Cockburn and Ross leaving the main army to repose itself, took a body-guard and rode into Washington. No resistance was offered—a single shot only was fired, which killed the horse of General Ross. The house from which it issued was formerly occupied by Mr. Gallatin. In a few moments it was in flames. Halting in front of the capitol, they fired a volley at the edifice and took possession of it in the name of the king.

The troops were then marched in, and entering the Hall of Representatives, piled together chairs, desks and whatever was combustible, and applied the torch. The flames passing from room to room, soon wrapped the noble library, and bursting forth from the windows leaped to the roof, enveloping the whole edifice in fire and illuminating the country for miles around The house of Washington and other buildings were also set on fire. The remaining British force, lighted by the ruddy glow that illumined the landscape and the road along which they were marching, entered the city to assist in the work of destruction. In the mean time, the navyyard was set on fire by order of the secretary of war, mingling its flames and explosions with the light and roar of the burning capitol. The gallant officer in command of it had offered to defend it,

but was refused permission. Whether the refusal was discreet or not, one thing is certain, the enemy could have accomplished no more than the destruction of the materials collected there, and it was not worth while to save them the labor.

----

WORK TO COMPLETE
#1 Transcribe the passage on the burning of Washington, starting at "but was refused" and ending at "them the labor.".
#2 Pick up the account of the burning of Washington after its last sentence and carry it forward.

SUPPLIED ENTRIES
----

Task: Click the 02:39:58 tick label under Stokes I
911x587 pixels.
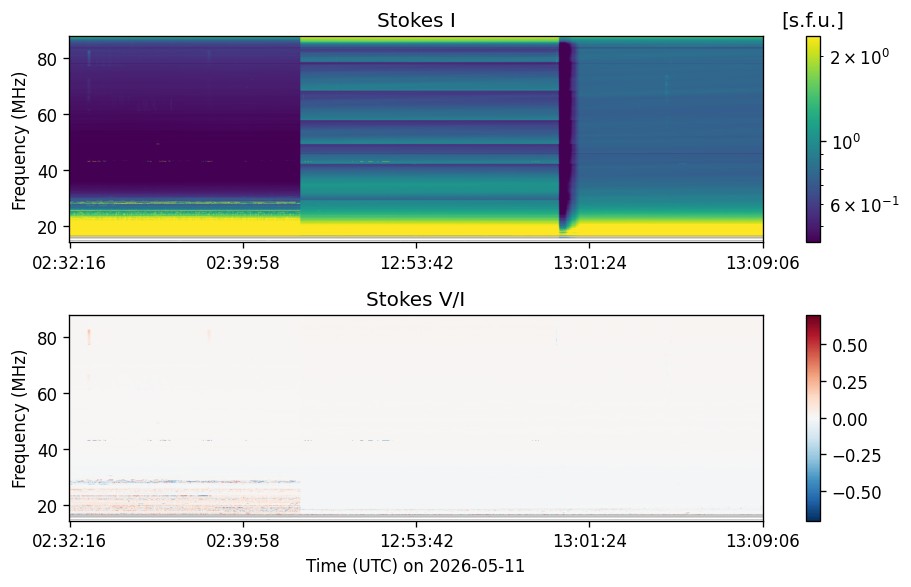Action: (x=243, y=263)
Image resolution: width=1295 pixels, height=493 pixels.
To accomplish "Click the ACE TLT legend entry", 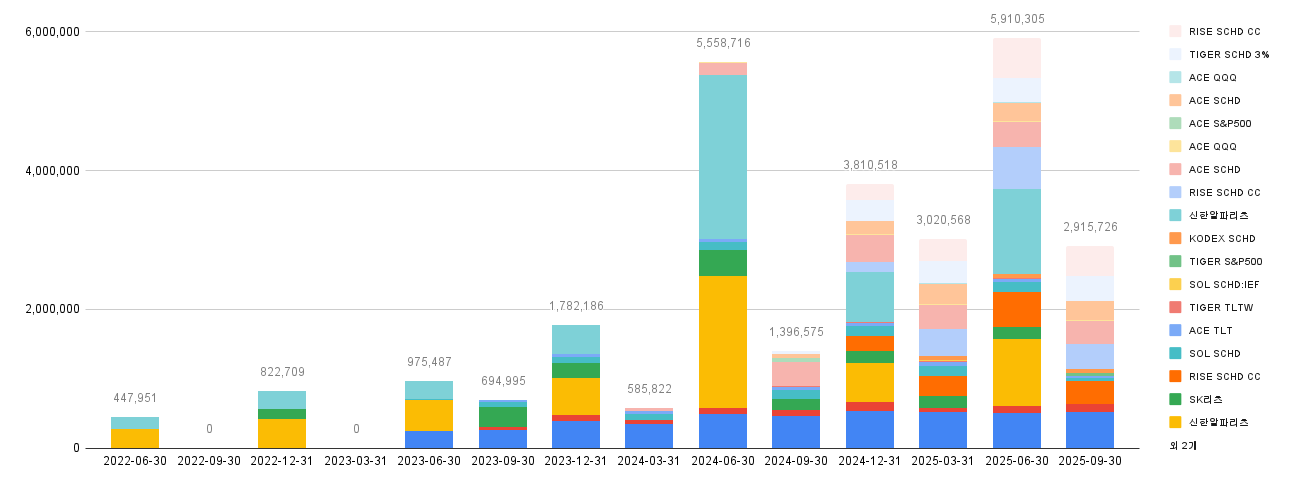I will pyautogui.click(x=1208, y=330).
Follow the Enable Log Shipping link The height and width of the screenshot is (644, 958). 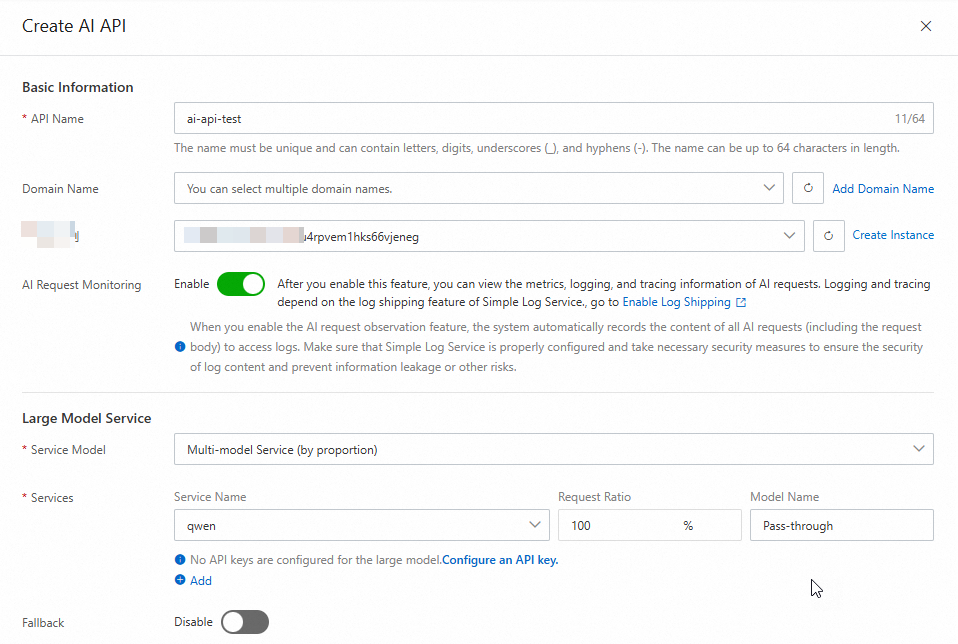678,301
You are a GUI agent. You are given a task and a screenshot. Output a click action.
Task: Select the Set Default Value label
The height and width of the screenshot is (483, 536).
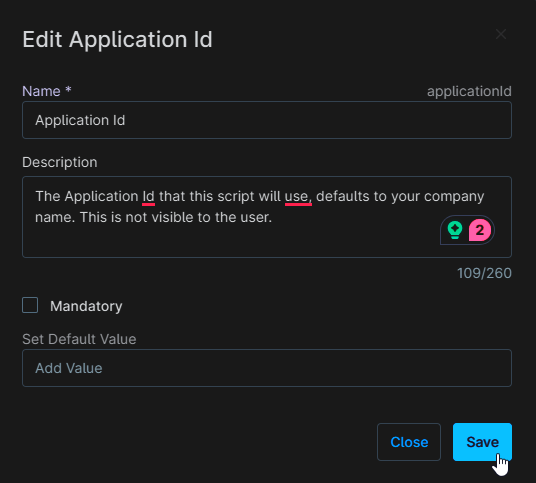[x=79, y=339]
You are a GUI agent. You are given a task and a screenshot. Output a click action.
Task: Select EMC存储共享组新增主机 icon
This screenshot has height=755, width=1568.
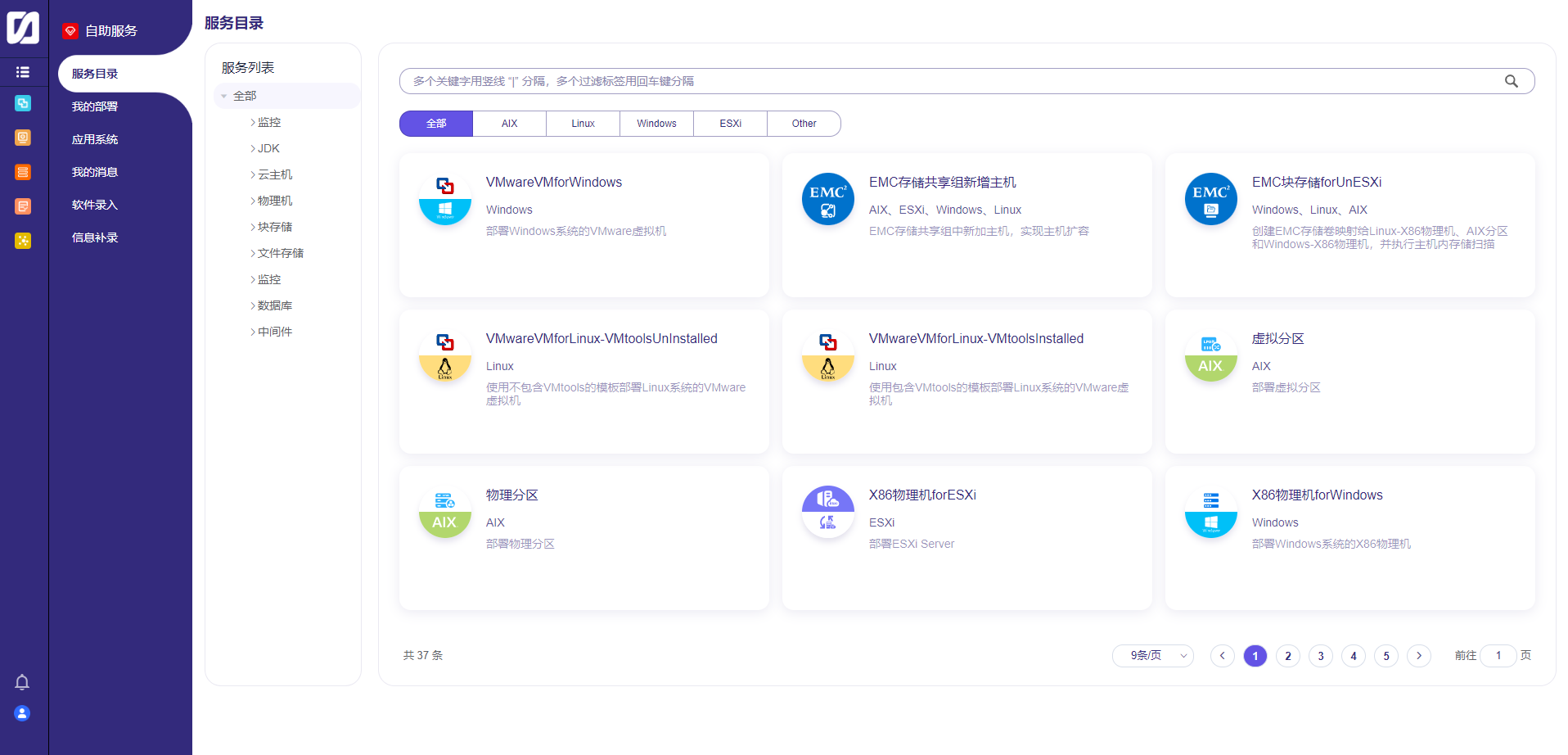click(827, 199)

----

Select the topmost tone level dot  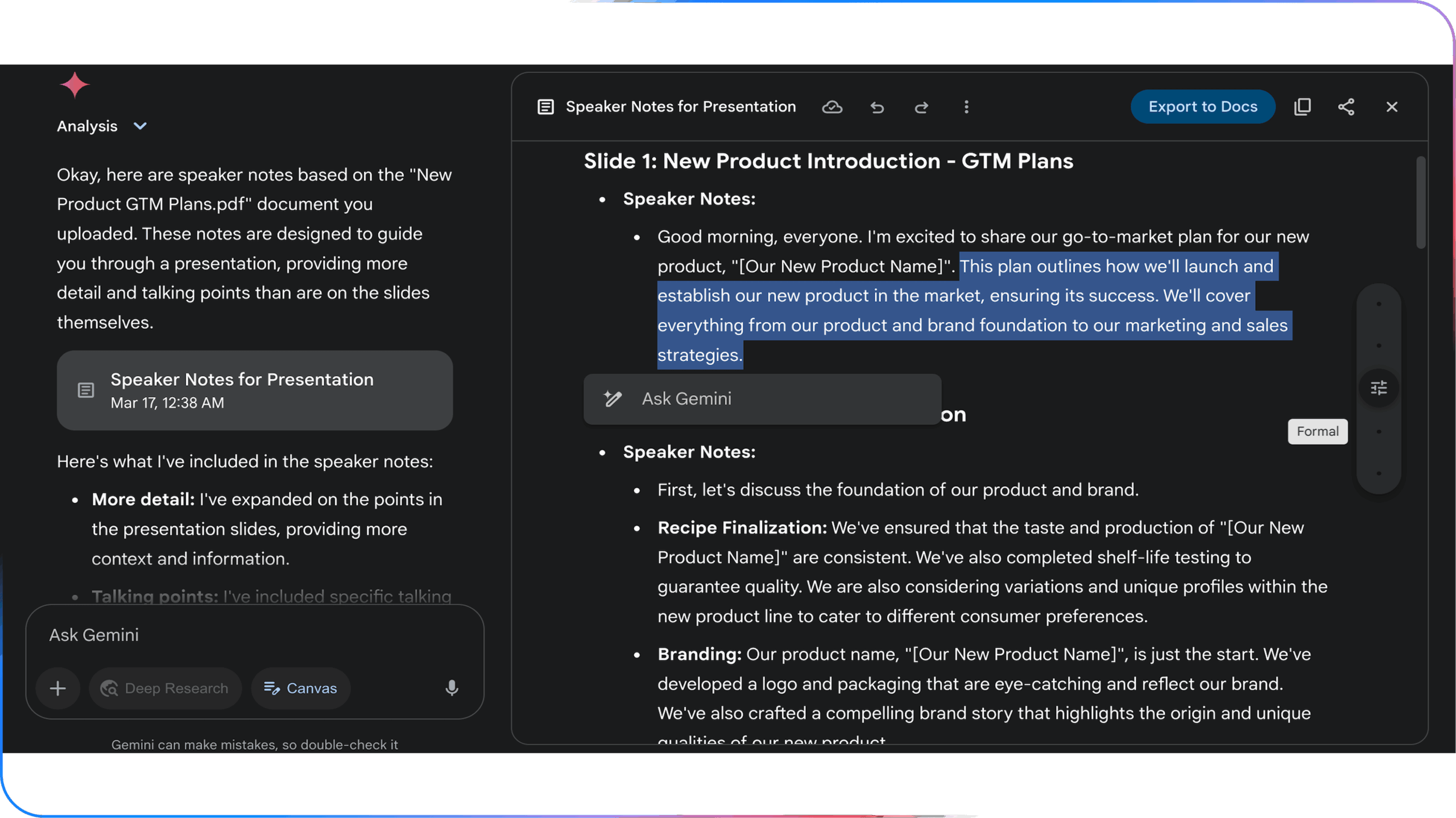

----

RESPONSES TO THE EXERCISE
#1
but was refused permission. Whether the refusal was discreet or not, one thing is certain, the enemy could have accomplished no more than the destruction of the materials collected there, and it was not worth while to save them the labor.

#2
The capitol being in flames, Ross and Cockburn led their troops along Pennsylvania Avenue to the President's house, a mile distant, and soon the blazing pile beaconed back to the burning capitol. The Treasury building swelled the conflagration, and by the light of the flames Cockburn and Ross sat down to supper at the house of Mrs. Suter, whom they had compelled to furnish it. Pillage and devastation moved side by side through the streets, while to give still greater terror and sublimity to the scene, a heavy thunder storm burst over the city. From the lurid bosom of the cloud leaped flashes brighter than the flames below, followed by crashes that drowned the roar and tumult which swelled up from the thronged streets, making the night wild and appalling as the last day of time.

To bring the day's work to a fitting close, Cockburn, while the heavens and surrounding country were still ruddy with the flames, entered a brothel and spent in lust and riot a night begun in incendiarism and pillage.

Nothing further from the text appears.